Text excerpt:
================
Wrightington, Wigan and Leigh Foundation Trust was announced as the deserving winner of the Cancer Nursing category at the Nursing Times Awards 2018.
In a ceremony held at the prestigious Grosvenor House Hotel, Park Lane, London on October 31, nurses and organisations were honoured across 23 categories in a night of recognition dedicated to celebrating exceptional achievement.
And following a rigorous judging process, WWL emerged as the winner of the Cancer Nursing category for the nurse-led accelerated jaundice pathway project.
The judges praised them for their truly nurse-led innovation that has shown demonstrable improvements across the health economy in a cancer group that is associated with poor patient outcomes.
Vicki Stevenson-Hornby, a Macmillan HPB Clinical Nurse Specialists who pioneered the project said: “The Nursing Times Awards Evening was a truly fantastic evening.
================
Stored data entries
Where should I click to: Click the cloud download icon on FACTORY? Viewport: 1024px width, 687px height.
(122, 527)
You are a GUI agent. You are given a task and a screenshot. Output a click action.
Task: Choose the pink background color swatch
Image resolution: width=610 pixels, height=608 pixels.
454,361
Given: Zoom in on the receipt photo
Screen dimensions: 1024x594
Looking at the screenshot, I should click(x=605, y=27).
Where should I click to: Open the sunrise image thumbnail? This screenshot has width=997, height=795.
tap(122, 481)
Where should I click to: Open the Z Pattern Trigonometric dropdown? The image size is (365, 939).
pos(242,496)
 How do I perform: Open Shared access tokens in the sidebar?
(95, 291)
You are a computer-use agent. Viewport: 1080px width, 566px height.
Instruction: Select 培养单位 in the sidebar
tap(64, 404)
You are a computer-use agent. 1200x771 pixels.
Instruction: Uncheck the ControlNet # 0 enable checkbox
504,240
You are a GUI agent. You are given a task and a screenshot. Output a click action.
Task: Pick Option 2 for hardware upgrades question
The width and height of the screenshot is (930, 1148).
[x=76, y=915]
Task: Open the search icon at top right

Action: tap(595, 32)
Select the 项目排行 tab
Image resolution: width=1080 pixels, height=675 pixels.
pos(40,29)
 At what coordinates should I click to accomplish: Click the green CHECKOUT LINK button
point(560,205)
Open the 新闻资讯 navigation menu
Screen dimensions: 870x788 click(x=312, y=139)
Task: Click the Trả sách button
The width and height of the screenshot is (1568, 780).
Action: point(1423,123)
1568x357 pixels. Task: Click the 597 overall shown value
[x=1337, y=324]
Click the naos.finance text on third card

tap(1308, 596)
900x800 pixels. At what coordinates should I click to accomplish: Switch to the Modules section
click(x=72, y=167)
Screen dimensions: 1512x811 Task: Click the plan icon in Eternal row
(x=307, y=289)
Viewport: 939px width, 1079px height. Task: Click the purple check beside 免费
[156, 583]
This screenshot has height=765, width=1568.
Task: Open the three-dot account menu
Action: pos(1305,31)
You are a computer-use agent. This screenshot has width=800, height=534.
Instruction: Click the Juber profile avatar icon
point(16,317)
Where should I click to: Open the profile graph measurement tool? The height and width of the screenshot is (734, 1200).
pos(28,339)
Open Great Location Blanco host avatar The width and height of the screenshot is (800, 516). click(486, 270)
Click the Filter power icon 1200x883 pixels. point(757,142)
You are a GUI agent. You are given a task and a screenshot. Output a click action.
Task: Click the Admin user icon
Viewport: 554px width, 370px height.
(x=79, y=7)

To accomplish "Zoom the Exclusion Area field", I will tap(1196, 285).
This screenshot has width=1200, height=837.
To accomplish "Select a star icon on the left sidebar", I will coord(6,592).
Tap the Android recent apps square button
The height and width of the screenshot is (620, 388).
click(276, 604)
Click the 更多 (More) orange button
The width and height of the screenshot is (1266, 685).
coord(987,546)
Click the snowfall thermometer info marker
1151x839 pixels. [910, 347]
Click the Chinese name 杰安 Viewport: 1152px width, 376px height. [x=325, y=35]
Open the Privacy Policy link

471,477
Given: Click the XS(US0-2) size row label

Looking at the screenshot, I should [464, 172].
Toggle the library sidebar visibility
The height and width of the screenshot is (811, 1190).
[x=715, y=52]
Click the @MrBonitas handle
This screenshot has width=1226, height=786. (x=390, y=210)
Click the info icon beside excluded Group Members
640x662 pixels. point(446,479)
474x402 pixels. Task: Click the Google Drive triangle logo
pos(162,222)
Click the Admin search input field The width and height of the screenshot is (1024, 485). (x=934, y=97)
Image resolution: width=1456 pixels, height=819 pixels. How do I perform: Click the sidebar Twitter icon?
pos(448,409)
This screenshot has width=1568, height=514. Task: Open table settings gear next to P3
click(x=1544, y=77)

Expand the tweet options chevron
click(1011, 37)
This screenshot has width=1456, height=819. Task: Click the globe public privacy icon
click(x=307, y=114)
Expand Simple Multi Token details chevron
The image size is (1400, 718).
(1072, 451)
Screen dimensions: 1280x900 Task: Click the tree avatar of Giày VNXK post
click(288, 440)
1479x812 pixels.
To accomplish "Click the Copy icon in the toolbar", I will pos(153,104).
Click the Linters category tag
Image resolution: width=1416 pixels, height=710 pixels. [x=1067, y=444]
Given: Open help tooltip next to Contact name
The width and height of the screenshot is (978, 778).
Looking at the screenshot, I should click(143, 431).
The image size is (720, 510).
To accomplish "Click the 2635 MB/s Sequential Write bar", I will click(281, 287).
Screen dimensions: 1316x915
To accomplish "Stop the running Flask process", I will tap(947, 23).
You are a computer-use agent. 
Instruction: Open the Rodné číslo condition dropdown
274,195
================
Questions:
(1) Summarize the article on the Cancer Nursing award in two sentences.
(2) Please proceed with the article on the Cancer Nursing award, picking up right after its final sentence.

Results in order:
(1) Wrightington, Wigan and Leigh Foundation Trust (WWL) won the Cancer Nursing category at the Nursing Times Awards 2018, held on October 31 at the Grosvenor House Hotel, Park Lane, London, where nurses and organizations were honored across 23 categories. The trust won for its nurse-led accelerated jaundice pathway project, which the judges praised as a truly nurse-led innovation with demonstrable improvements across the health economy in a cancer group associated with poor patient outcomes.

(2)
“The Cancer Nursing Category was the first of the categories to be announced and I was convinced that one of the other shortlisted candidates would be announced as winner until the judge started to describe the winning entry as a ‘true example of a nurse-led initiative which has made such a huge impact on a patient group which notoriously face such a poor prognosis.’
“To be announced as the winner in the Cancer Nursing category is absolutely fantastic and a moment I will never forget.
“The impact which the nurse-led accelerated jaundice pathway has had in terms of achieving earlier diagnosis of pancreatic and biliary cancers as well as increasing the number of patients eligible for surgery is to be celebrated but, to win a national award means more areas now hear of this initiative and may go on to adopt a similar model of pathway.
“This then has the potential to make a real difference for anyone affected by pancreatic and biliary cancers and a real chance to impact on improving survival rates.
“That is real winning and I am so very proud to be involved with this work.”
The Nurse-Led Accelerated Jaundice Pathway, first implemented in March last year, beat over 700 applications and was chosen among 140 organisations to be in the best of the nursing professions.
The intention of the pathway is to achieve an earlier diagnosis of pancreatic cancer with the aim of more patients being eligible for potentially curative surgery.
And as pancreatic cancer is notoriously diagnosed at a late stage, when it is often too late to offer the potentially curative surgery, survival rates have seen no significant improvement for almost 50 years.
By trialling this pathway, which may result in quicker access to diagnostics and may achieve earlier diagnosis, possible treatment options may be opened up.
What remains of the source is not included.